>> START Data rows

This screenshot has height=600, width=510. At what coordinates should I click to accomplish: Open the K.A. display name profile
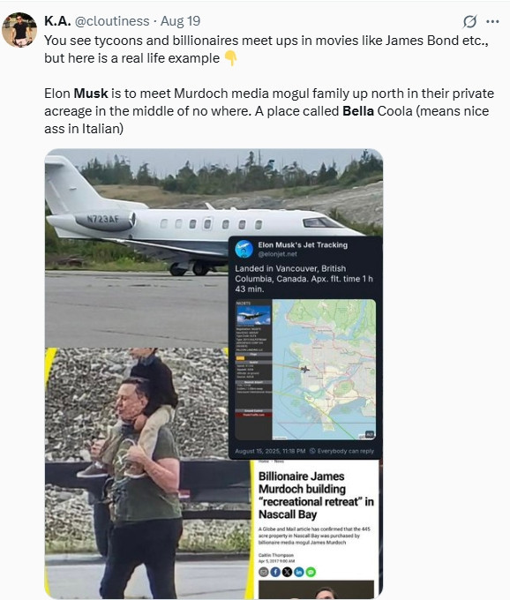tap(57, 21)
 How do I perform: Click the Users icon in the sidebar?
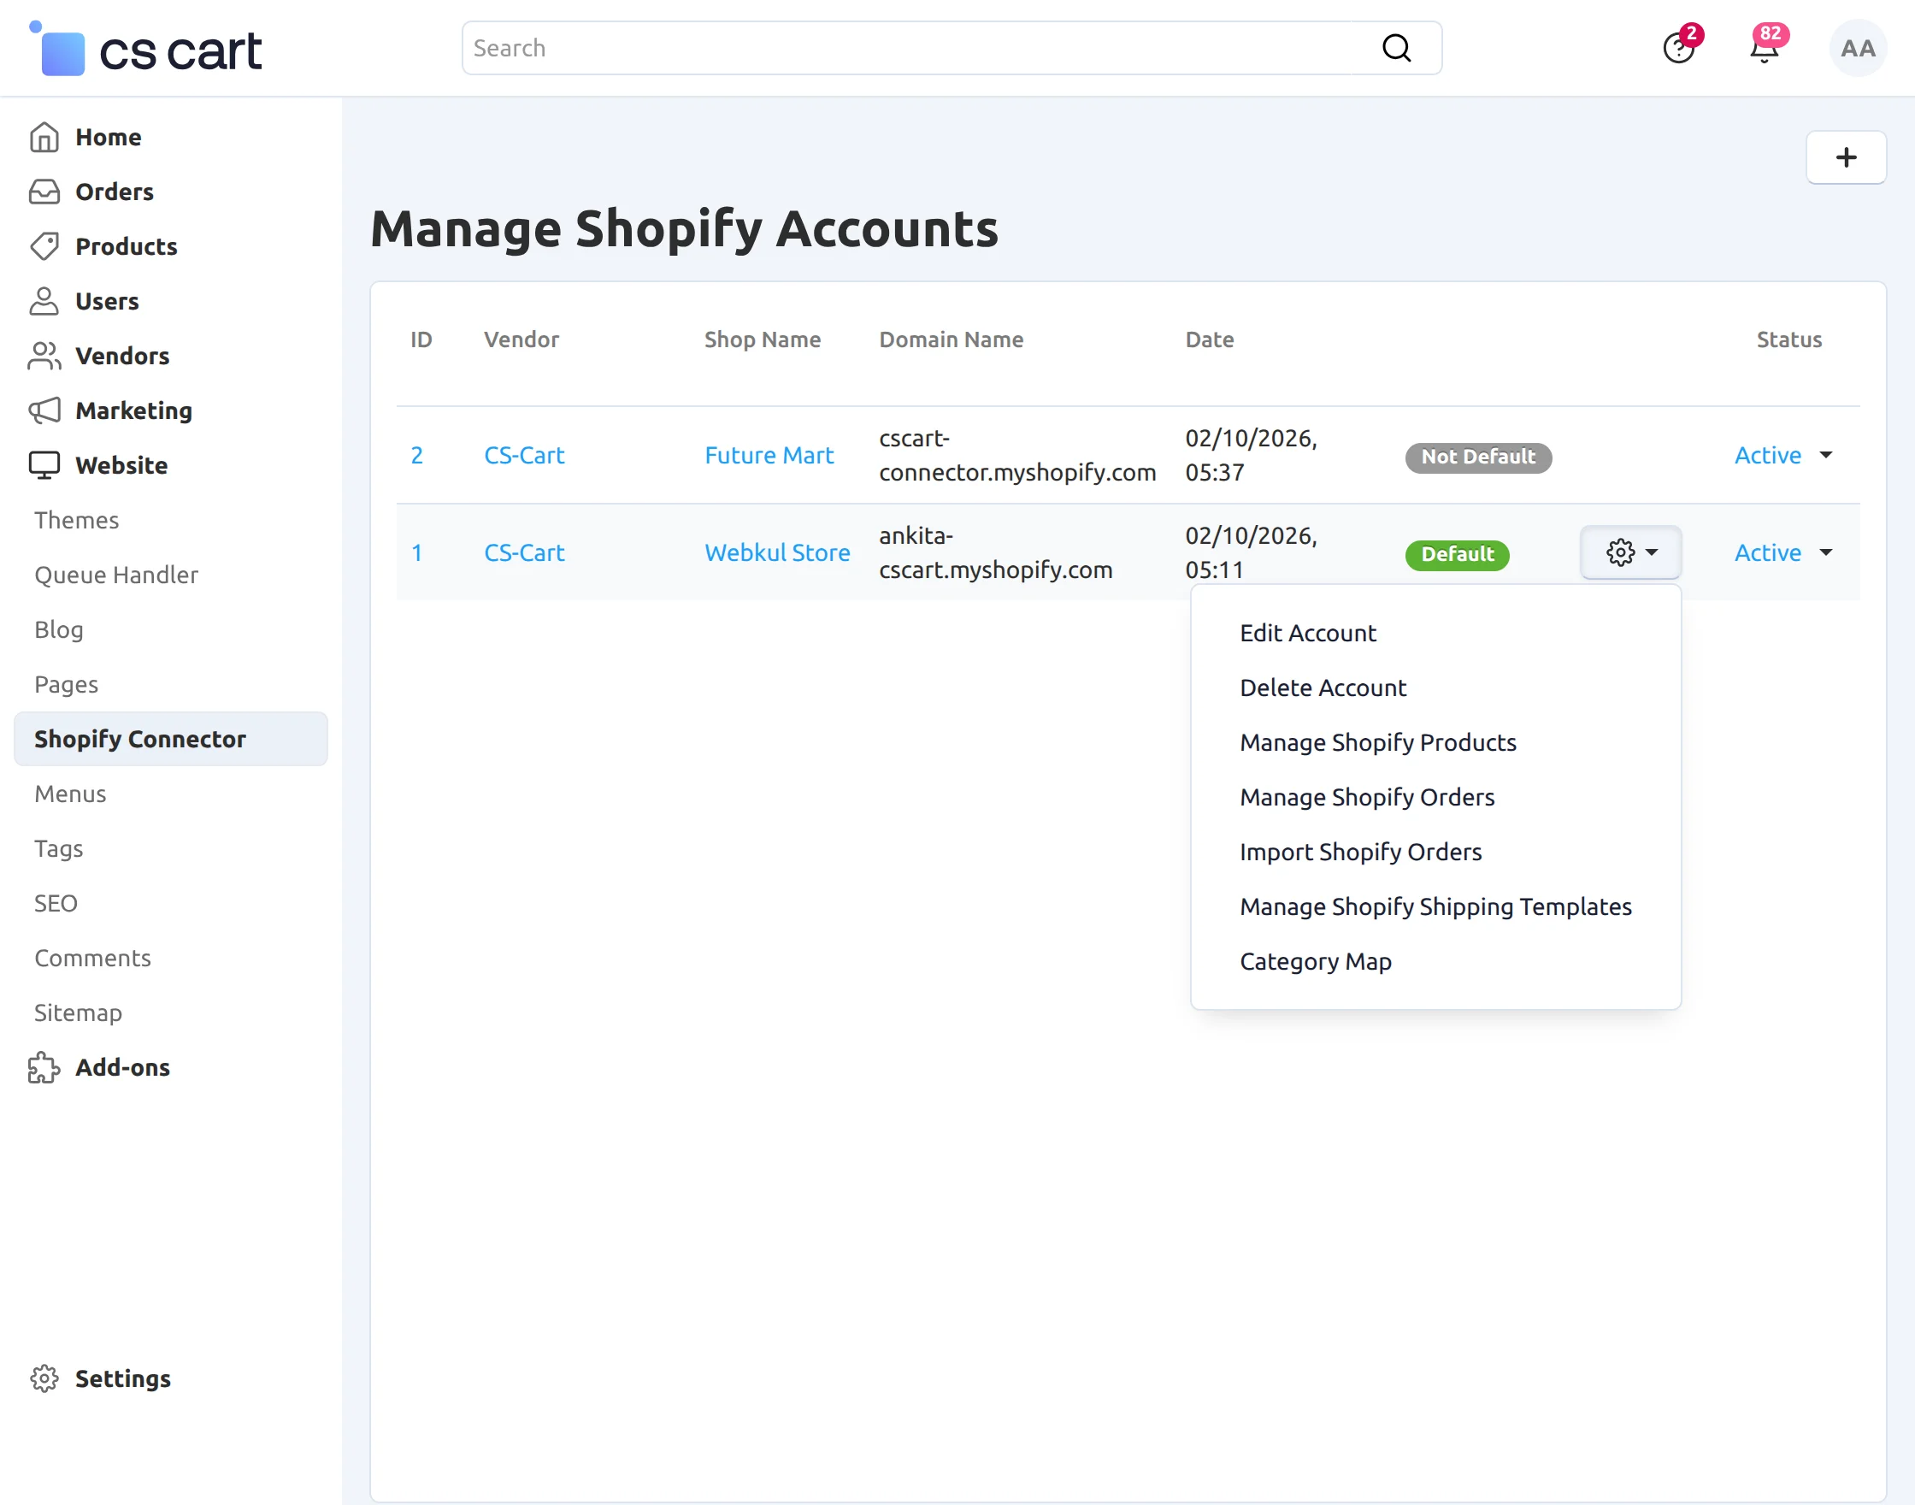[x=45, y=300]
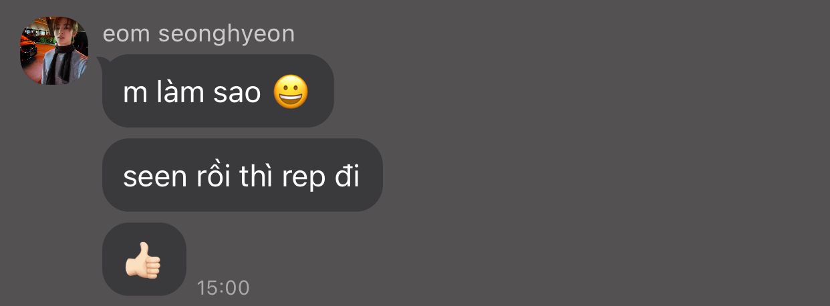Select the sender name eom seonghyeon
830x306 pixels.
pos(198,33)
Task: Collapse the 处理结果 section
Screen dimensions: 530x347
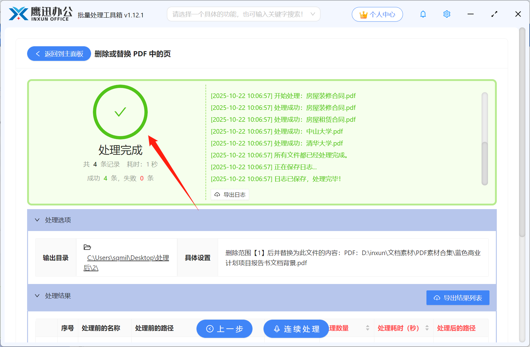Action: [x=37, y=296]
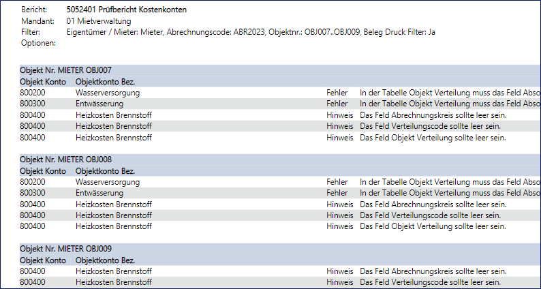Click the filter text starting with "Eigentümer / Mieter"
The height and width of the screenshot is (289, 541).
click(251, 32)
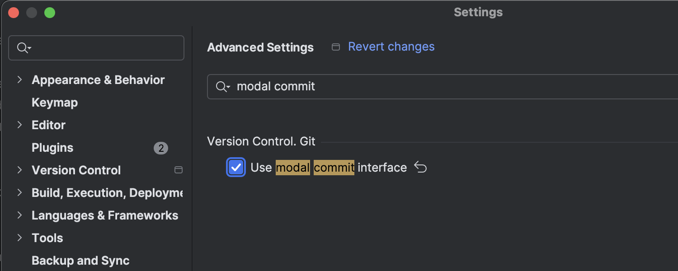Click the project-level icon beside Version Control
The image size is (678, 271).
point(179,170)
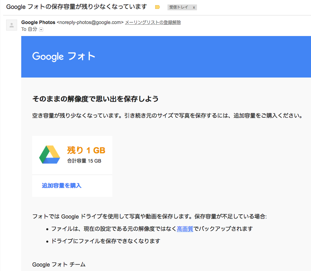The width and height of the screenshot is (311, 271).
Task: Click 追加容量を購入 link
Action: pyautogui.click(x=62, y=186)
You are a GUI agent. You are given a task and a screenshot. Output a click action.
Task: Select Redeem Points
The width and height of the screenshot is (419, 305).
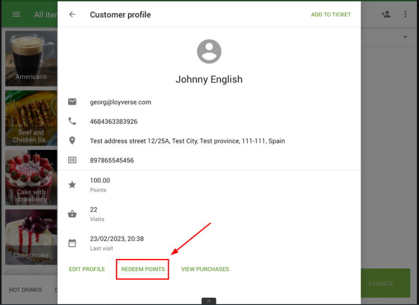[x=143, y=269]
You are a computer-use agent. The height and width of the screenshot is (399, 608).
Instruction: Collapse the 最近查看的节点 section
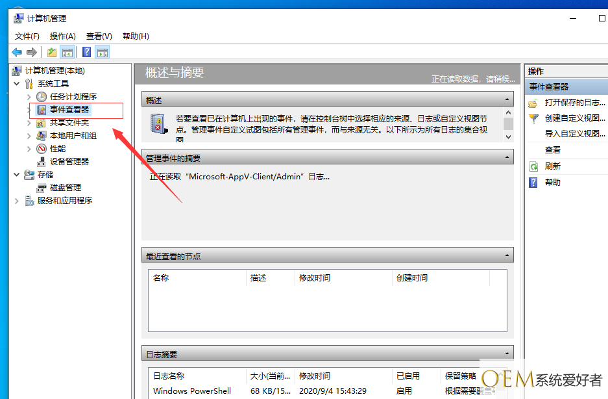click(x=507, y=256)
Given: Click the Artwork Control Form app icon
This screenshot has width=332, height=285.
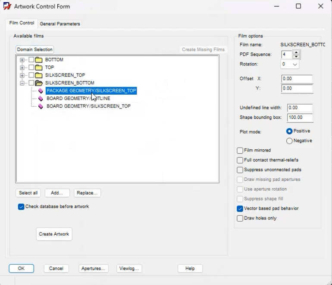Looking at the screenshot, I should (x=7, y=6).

>> END Data rows

Format every line of the records above as a JSON list of strings, one string per line, leaving out blank lines and the pictures.

[
  "This screenshot has height=600, width=510. At what coordinates should I click to accomplish: Open the K.A. display name profile",
  "tap(57, 21)",
  " How do I perform: Click the Users icon in the sidebar?",
  "[x=45, y=300]",
  "Select the sender name eom seonghyeon",
  "830x306 pixels.",
  "pos(198,33)",
  "Task: Collapse the 处理结果 section",
  "Screen dimensions: 530x347",
  "Action: [x=37, y=296]",
  "Click the filter text starting with \"Eigentümer / Mieter\"",
  "The height and width of the screenshot is (289, 541).",
  "click(251, 32)",
  "Click the project-level icon beside Version Control",
  "The image size is (678, 271).",
  "point(179,170)",
  "The width and height of the screenshot is (311, 271).",
  "Task: Click 追加容量を購入 link",
  "Action: pyautogui.click(x=62, y=186)",
  "You are a GUI agent. You are given a task and a screenshot. Output a click action.",
  "Task: Select Redeem Points",
  "The width and height of the screenshot is (419, 305).",
  "[x=143, y=269]",
  "You are a computer-use agent. The height and width of the screenshot is (399, 608).",
  "Instruction: Collapse the 最近查看的节点 section",
  "click(x=507, y=256)",
  "Given: Click the Artwork Control Form app icon",
  "This screenshot has width=332, height=285.",
  "Looking at the screenshot, I should (x=7, y=6)."
]